SOSOK Ibnu Sutowo punya tempat dalam sejarah perusahaan minyak negara. Dulu, sebelum menjadi Pertamina, namanya Perusahaan Minyak Nasional (Permina). Di kedua perusahaan milik negara itu, Ibnu tetaplah menjadi dedengkotnya. Semasa Permina beroperasi (1957—1968), Ibnu menjabat sebagai direktur utama PN Permina. Di saat yang sama, Ibnu masih perwira militer aktif berpangkat mayor jenderal.
“Ibnu Sutowo ‘Raja Minyak’ Indonesia,” sentil Mahasiswa Indonesia, Minggu ke-III April 1967.
Selain orang nomor satu di Permina, Ibnu juga berkedudukan sebagai dirjen Minyak dan Gas Bumi (Migas) Departemen Pertambangan. Tak heran bila Ibnu punya pengaruh kuat atas jaringan minyak Permina, termasuk mengatur regulasi kebijakan. Dalam posisi itu, sepak terjang Ibnu pun kerap jadi sorotan baik di dalam maupun luar negeri.
Baca juga: Foya-foya Bos Pertamina Ibnu Sutowo
Dalam bidikan pers asing, nama Ibnu santer disebut-sebut terlibat dalam penyelewengan jabatan dan kekayaan Permina. Sementara itu, mingguan Mahasiswa Indonesia menjadi satu dari segelintir media dalam negeri yang cukup berani memberitakan tentang Ibnu. Dalam dua edisinya, media besutan aktivis mahasiswa Bandung itu menyoal peran Ibnu dalam mengelola Permina. Mulai dari tender-tender dengan perusahaan minyak asing, gaya hidup mewah, hingga indikasi penyalahgunaan uang Permina dalam jumlah fantastis.

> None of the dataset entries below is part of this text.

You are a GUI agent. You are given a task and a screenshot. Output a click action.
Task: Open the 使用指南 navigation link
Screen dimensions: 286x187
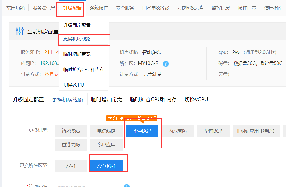273,8
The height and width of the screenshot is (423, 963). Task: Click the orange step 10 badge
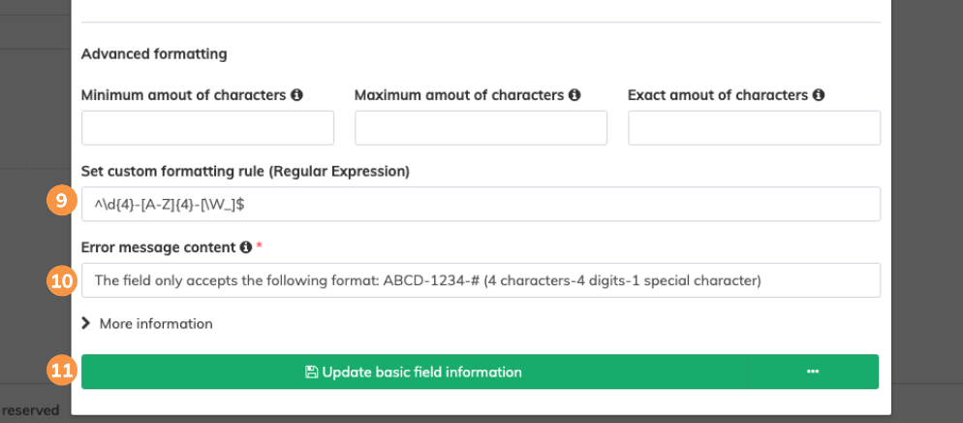click(61, 279)
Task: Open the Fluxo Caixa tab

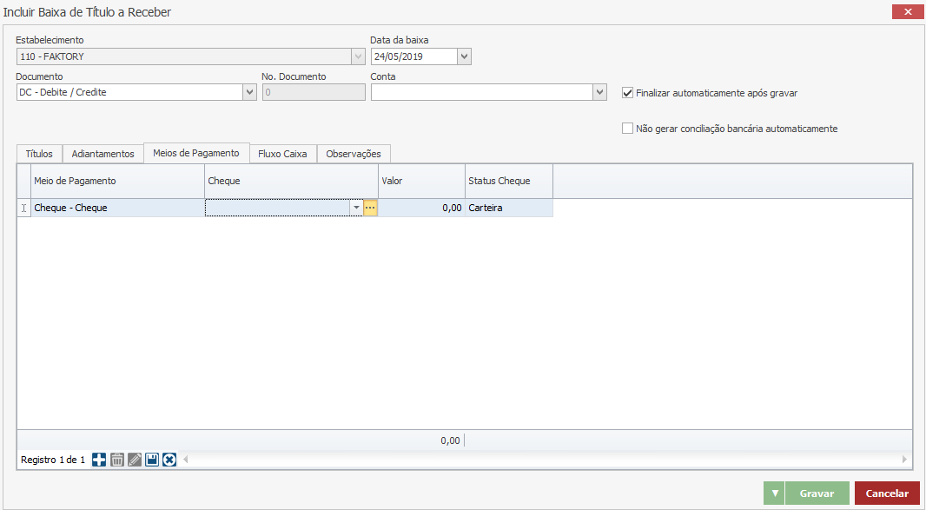Action: tap(282, 154)
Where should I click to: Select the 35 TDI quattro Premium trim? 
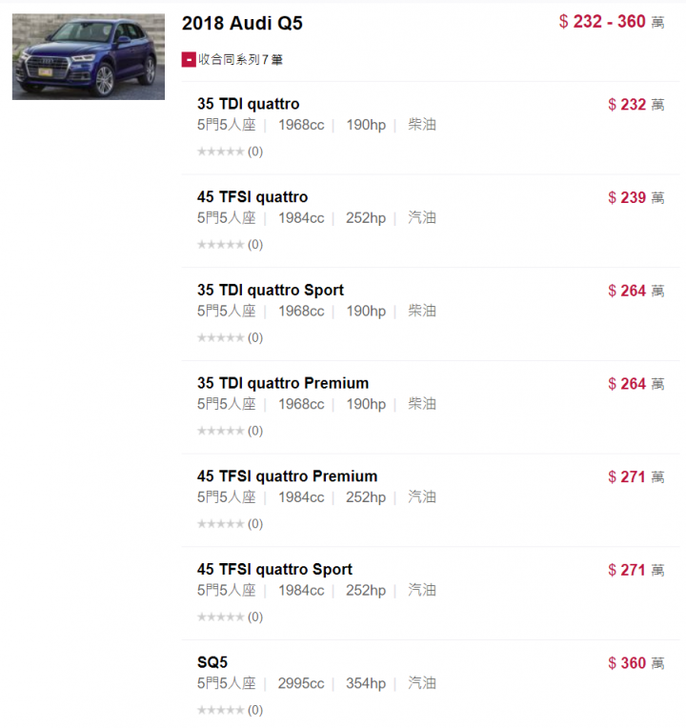point(283,383)
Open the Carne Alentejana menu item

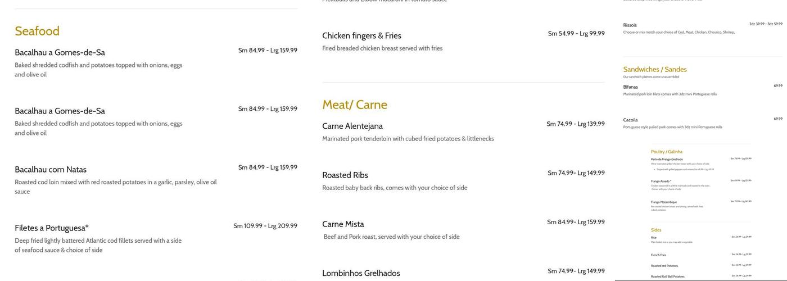click(352, 126)
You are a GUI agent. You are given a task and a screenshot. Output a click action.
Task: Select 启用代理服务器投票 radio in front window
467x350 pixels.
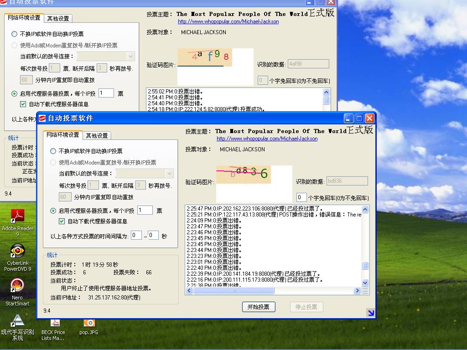pos(53,211)
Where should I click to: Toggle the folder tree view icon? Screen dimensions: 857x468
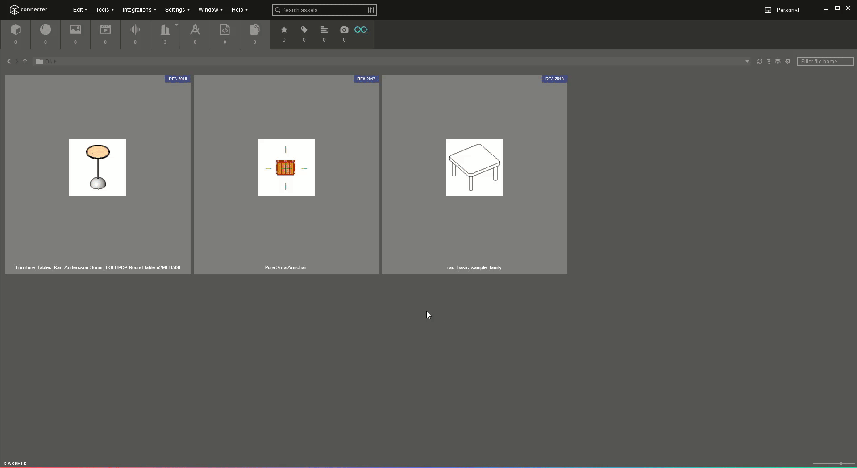[x=769, y=61]
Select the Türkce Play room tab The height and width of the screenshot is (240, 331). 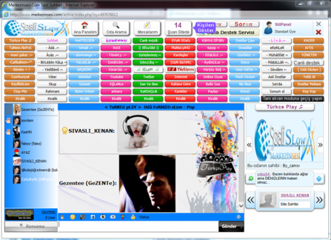20,40
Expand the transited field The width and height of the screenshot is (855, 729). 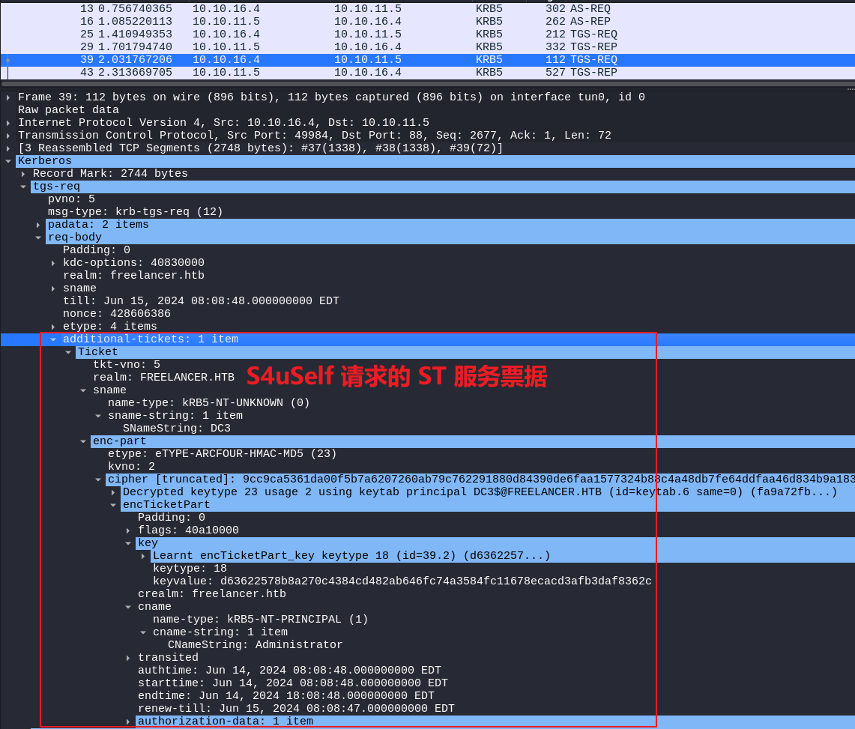[128, 658]
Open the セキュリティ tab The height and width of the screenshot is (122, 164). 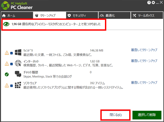point(82,15)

Ibnu, seperti diberitakan Mahasiswa Indonesia, bersitegang dengan Menteri Pertambangan Ir. Slamet Bratanata. Konflik merebak setelah terjadi perdebatan mengenai prosedur eksplorasi minyak di sepanjang pantai utara Pulau Jawa, Kalimantan Selatan dan Timur. Menteri Bratanata menghendaki pelaksanaannya melalui sistem terbuka (open tender). Sementara itu, Ibnu bersikukuh mengadakan tender tertutup terhadap perusahaan minyak asing yang sudah ditentukannya.

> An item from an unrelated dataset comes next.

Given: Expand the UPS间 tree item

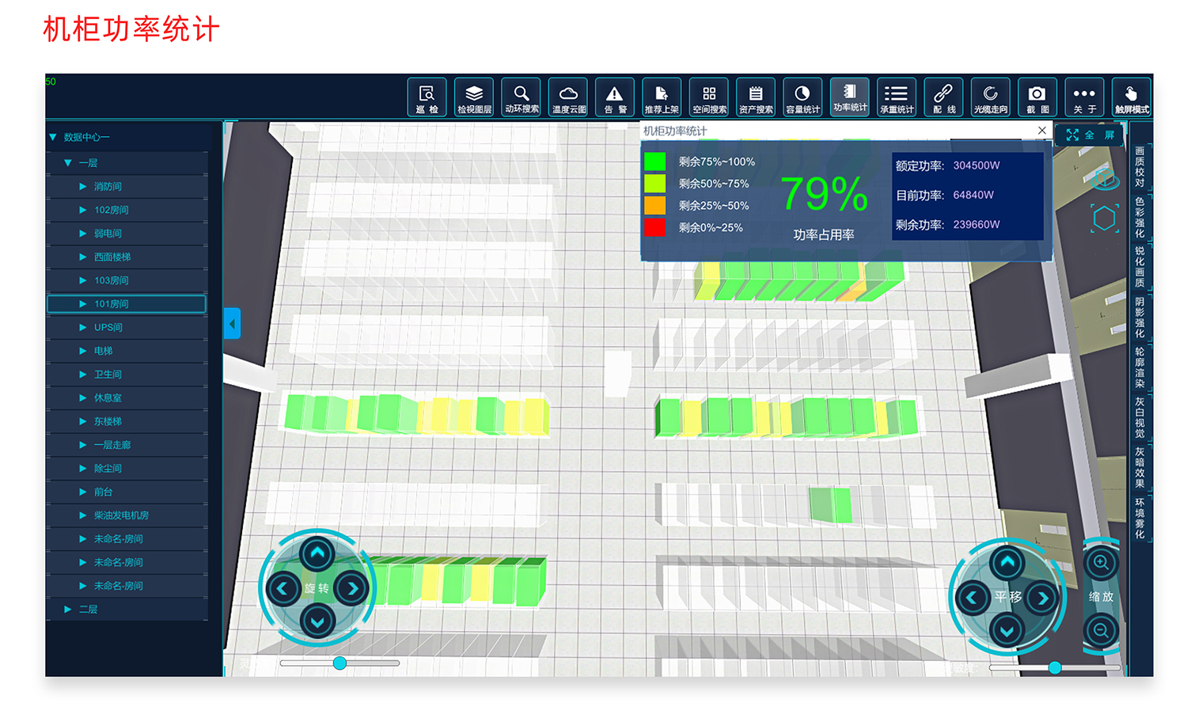Looking at the screenshot, I should [x=83, y=327].
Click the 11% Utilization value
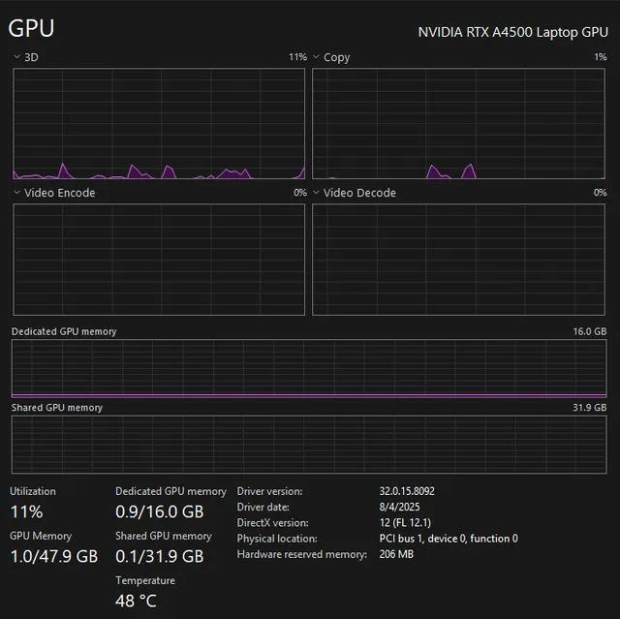This screenshot has width=620, height=619. coord(26,511)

Menurut Bratanata, tender terbuka dalam eksplorasi minyak di Indonesia bertujuan mencapai kembali kepercayaan dunia internasional terhadap pemerintah. Hal ini juga sekaligus untuk mencegah permainan kongkalikong pemberian konsesi eksplorasi dan eksploitasi minyak. Sebagai catatan, Ibnu mengajukan tender tertutup terhadap tiga perusahaan minyak asing yang relatif kecil. Menteri Bratanata kurang yakin perusahaan tersebut bakal mampu meluaskan usaha pembukaan tambang-tambang minyak baru. Itulah sebabnya dia begitu getol agar kontrak eksplorasi ditawarkan secara terbuka kepada semua peminat yang berjumlah 16 maskapai.
Baca juga: Mendulang Sejarah Tambang Nusantara
“Ibu Sutowo dikabarkan menolak mati-matian gagasan menteri itu, dan berdaya upaya keras mengundang campur tangan langsung dari Jenderal Soeharto,” sebut Mahasiswa Indonesia.
Jenderal Soeharto saat itu merupakan pejabat presiden merangkap ketua presidium Kabinet Ampera, juga kolega Ibnu sesama perwira tinggi TNI Angkatan Darat. Hubungan kolegial itu tampaknya memuluskan langkah Ibnu soal urusan tender Permina. Surat keputusan Presidium Kabinet Ampera No. 26/U/Kep/1/1967 tertanggal 31 Januari 1967 menetapkan kedudukan Dirjen Migas di bawah Ketua Presidium Kabinet. Itu berarti Ibnu bukan lagi di bawah menteri pertambangan melainkan Jenderal Soeharto. Atau dengan kata lain, dirjen Migas direbut dari Departemen Pertambangan. Pengistimewaan tersebut menimbulkan tanda tanya besar tentang apa yang sebenarnya terjadi di atas sana.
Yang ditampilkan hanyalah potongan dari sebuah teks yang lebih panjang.